_Exercise instructions_.
1. Name every company or agency mentioned in the crypto fund flows article.
2. Quote the crypto fund flows article from "Before last week, crypto" up to and including "adding crypto exposure.".
3. Continue the crypto fund flows article past its final sentence.

Text passage: Begin

In brief
- Crypto funds pulled in $1 billion last week, reversing five weeks of outflows tallying $4 billion.
- Bitcoin products led inflows with $881 million, though short Bitcoin products signal divided sentiment.
- Investors now await Friday’s BLS jobs report, with Deutsche Bank forecasting 4.3% unemployment.
Bitcoin and other crypto exchange-traded products pulled in $1 billion worth of funds last week, offsetting substantial losses in the weeks before.
Before last week, crypto funds had shed $4 billion over the past five weeks, according to a new report from digital asset manager CoinShares. There have been signs that institutional investors haven’t lost interest in adding crypto exposure.
“From a macro standpoint, it is difficult to attribute the shift in sentiment to a single catalyst. However, prior price weakness, a break below key technical levels, and renewed accumulation by large Bitcoin holders appear to have contributed to the reversal,” wrote James Butterfill, the firm’s head of research. “At a more anecdotal level, recent client discussions have been almost entirely focused on identifying entry points rather than reducing exposure to the asset class.”
Bitcoin was trading for $69,655 at the time of writing after climbing nearly 4% over the last day, according to crypto price aggregator CoinGecko. The largest crypto asset has now gained more than 5% in the last week, following a sudden surge Monday morning. BTC is still down about 45% since setting an all-time high of $126,080 on Oct. 6, 2025.

Text passage: End
Provided information: Begin

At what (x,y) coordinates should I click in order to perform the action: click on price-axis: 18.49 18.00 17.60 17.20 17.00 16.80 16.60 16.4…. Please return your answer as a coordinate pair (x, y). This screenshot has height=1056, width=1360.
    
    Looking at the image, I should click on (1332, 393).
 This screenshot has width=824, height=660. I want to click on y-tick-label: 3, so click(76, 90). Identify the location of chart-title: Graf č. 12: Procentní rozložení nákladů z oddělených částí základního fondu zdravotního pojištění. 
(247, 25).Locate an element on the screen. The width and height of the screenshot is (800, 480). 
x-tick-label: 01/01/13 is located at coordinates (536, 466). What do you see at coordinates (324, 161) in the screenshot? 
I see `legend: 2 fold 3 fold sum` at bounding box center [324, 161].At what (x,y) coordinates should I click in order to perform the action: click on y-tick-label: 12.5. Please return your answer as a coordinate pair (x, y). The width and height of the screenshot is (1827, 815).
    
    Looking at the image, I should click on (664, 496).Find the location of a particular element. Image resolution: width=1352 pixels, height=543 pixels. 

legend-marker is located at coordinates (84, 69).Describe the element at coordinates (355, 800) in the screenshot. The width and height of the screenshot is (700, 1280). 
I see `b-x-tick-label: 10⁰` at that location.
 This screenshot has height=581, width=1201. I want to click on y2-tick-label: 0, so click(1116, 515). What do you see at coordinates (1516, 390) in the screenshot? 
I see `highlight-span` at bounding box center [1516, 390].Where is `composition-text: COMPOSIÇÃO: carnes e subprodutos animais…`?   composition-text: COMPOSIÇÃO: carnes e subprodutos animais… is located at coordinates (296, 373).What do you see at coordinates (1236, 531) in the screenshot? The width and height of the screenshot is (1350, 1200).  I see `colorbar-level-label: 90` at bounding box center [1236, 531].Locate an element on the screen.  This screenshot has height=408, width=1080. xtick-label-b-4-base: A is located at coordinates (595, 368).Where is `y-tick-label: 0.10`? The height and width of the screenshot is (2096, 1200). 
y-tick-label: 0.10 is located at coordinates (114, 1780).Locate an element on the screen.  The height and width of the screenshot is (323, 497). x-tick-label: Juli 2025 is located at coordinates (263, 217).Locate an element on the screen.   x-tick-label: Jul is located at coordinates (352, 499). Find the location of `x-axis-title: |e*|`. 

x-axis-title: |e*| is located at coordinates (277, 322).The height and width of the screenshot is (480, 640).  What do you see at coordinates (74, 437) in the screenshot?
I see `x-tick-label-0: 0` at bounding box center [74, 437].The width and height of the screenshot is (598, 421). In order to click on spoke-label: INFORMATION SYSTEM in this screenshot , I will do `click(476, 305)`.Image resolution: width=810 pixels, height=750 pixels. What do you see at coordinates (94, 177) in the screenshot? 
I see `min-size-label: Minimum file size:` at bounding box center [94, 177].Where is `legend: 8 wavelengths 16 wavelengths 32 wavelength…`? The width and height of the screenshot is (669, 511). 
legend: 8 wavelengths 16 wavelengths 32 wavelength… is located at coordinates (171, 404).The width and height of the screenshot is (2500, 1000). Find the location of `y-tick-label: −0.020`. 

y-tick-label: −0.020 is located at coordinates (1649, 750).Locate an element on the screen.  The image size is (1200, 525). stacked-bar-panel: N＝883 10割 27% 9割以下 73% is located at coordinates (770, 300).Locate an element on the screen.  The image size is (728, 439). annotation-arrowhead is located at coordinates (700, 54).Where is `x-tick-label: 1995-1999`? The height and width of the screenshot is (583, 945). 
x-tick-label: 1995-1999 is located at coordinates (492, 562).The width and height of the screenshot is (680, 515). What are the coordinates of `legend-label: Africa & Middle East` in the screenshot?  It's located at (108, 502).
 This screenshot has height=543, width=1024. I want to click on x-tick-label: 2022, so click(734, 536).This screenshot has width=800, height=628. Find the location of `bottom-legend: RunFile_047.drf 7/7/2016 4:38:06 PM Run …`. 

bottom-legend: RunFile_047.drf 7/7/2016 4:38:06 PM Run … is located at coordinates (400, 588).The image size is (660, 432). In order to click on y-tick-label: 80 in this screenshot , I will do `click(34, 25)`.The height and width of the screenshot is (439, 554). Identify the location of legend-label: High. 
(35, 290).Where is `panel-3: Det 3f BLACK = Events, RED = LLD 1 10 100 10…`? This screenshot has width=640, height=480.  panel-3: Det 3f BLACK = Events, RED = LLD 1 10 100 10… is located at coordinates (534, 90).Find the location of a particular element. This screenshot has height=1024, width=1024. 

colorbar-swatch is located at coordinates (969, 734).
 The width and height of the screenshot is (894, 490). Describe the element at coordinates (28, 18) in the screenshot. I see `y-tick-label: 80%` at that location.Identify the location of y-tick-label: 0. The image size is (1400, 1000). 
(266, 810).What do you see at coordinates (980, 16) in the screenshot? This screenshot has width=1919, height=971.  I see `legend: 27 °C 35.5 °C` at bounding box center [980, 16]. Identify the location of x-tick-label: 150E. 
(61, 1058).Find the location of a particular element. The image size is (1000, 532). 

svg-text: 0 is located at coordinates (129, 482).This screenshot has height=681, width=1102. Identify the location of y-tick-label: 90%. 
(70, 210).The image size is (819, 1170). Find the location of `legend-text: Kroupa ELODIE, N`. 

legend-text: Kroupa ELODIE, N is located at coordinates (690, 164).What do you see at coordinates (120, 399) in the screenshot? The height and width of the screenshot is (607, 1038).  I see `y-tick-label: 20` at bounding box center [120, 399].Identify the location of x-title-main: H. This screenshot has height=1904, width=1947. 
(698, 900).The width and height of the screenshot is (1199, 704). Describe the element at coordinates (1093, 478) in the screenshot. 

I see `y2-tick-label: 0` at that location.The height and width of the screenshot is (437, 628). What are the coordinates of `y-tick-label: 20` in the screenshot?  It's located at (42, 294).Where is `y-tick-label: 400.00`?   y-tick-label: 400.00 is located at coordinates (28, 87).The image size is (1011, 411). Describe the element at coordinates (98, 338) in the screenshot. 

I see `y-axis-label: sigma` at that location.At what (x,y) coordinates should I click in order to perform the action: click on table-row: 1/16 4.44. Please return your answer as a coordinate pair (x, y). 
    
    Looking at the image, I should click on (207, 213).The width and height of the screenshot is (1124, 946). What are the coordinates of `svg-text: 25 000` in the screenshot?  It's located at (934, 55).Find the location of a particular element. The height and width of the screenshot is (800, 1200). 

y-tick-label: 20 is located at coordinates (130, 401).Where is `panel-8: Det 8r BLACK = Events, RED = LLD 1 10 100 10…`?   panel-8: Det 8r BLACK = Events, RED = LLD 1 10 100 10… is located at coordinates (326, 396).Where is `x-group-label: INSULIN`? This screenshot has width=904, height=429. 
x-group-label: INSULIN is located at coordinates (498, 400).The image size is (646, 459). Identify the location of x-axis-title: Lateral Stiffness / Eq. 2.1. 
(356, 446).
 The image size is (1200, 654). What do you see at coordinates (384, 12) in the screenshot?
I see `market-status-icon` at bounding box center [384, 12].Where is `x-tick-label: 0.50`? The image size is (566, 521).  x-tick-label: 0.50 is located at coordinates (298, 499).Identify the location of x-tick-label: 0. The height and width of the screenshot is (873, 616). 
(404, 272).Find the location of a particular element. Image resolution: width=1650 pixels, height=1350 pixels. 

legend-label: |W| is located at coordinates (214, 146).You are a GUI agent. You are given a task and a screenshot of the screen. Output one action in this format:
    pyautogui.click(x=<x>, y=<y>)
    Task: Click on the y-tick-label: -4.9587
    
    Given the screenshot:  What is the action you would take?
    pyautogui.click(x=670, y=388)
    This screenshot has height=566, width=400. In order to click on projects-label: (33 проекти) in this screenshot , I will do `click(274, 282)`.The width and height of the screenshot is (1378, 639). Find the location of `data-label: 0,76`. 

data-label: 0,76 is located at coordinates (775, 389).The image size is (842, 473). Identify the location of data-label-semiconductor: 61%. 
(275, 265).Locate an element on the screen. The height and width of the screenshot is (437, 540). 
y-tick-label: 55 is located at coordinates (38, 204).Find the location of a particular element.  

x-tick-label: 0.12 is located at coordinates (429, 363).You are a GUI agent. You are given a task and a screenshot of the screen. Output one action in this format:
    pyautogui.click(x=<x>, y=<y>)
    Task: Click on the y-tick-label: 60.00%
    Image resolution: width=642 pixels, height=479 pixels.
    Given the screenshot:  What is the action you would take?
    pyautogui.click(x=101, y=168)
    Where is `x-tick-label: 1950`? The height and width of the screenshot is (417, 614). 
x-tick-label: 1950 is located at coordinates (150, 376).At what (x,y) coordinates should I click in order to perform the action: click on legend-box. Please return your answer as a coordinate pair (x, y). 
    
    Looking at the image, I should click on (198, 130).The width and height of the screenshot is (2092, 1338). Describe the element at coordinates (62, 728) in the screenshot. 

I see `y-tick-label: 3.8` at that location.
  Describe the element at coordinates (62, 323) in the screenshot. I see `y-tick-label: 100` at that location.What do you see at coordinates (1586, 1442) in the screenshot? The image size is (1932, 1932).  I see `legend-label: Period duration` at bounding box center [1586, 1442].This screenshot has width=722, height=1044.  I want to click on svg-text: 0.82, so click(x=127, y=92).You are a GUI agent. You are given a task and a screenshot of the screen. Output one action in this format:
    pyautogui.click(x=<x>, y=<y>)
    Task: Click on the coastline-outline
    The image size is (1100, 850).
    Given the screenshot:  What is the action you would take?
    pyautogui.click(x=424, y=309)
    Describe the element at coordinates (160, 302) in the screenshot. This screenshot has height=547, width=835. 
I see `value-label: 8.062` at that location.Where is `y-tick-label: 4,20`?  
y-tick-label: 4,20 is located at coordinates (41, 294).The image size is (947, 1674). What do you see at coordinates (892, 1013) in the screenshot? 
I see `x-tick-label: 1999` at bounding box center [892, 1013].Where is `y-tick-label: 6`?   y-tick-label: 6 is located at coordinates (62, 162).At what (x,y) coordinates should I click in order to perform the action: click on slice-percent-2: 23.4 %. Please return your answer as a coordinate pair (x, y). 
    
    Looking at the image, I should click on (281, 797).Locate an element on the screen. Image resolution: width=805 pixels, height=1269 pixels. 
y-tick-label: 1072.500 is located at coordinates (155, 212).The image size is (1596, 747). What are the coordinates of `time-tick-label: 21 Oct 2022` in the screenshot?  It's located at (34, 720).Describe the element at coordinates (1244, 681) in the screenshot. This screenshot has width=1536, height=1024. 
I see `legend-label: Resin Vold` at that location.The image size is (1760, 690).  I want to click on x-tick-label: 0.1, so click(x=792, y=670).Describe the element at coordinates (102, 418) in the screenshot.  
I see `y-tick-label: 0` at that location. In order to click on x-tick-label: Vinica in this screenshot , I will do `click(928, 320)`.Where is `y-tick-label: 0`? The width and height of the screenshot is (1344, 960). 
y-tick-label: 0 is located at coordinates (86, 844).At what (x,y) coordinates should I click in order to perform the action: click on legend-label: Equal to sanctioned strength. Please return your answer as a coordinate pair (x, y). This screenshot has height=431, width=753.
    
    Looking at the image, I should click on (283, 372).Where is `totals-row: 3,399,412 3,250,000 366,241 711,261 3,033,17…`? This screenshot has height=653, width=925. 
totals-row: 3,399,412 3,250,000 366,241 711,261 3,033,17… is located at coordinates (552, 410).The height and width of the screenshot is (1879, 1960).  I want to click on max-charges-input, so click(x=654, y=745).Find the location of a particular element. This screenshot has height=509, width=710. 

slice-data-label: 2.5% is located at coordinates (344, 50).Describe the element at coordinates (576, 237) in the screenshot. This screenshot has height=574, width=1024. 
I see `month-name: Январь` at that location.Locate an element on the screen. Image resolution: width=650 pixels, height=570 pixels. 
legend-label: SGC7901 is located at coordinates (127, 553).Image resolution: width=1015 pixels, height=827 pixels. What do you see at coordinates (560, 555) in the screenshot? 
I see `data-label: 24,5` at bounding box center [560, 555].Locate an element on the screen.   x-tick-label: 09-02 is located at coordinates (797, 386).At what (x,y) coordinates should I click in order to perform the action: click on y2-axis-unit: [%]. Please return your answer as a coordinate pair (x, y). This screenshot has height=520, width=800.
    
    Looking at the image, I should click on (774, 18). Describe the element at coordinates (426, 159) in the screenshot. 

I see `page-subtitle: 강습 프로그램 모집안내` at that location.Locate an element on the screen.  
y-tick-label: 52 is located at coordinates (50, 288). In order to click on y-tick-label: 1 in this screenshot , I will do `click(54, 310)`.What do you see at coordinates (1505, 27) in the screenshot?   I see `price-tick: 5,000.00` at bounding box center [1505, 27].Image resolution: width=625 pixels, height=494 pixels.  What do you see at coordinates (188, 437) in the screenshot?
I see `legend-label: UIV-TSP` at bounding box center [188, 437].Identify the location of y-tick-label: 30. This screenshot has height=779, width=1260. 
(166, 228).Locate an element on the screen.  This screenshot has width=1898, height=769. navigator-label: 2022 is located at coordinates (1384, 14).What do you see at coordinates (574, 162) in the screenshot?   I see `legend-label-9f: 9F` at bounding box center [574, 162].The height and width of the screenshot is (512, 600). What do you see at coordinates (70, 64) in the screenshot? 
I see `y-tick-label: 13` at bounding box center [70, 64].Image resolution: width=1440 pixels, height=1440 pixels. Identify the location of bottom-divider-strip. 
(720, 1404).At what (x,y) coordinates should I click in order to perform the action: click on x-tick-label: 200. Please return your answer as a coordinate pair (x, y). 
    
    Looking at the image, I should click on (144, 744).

Provided information: End

_Outputs by task_.
1. BLS, Deutsche Bank, CoinShares, CoinGecko

2.
Before last week, crypto funds had shed $4 billion over the past five weeks, according to a new report from digital asset manager CoinShares. There have been signs that institutional investors haven’t lost interest in adding crypto exposure.

3.
BTC funds were the primary beneficiary of last week’s inflows, with deposits totaling $881 million. Butterfill added that $3.7 million worth of funds added to short Bitcoin investment products shows “opinion remains polarized.”
Ethereum funds added nearly $117 million last week, with Solana ETFs adding about $54 million and XRP products amassing just shy of $2 million in investments.
For this week, investors are waiting to see how unemployment is faring when the Bureau of Labor Statistics publishes its February numbers on Friday, March 6.
Economists at Deutsche Bank are anticipating an unemployment rate of 4.3%, the bank said in a report shared with Decrypt, “though risks around this estimate are elevated in both directions.”
The bank’s analysts also pointed out that the BLS is due to publish revisions of its January data “using the new controls, and attention will be focused on whether these adjustments meaningfully alter unemployment rates across demographic groups, particularly among younger cohorts, where concerns around entry level hiring remain heightened.”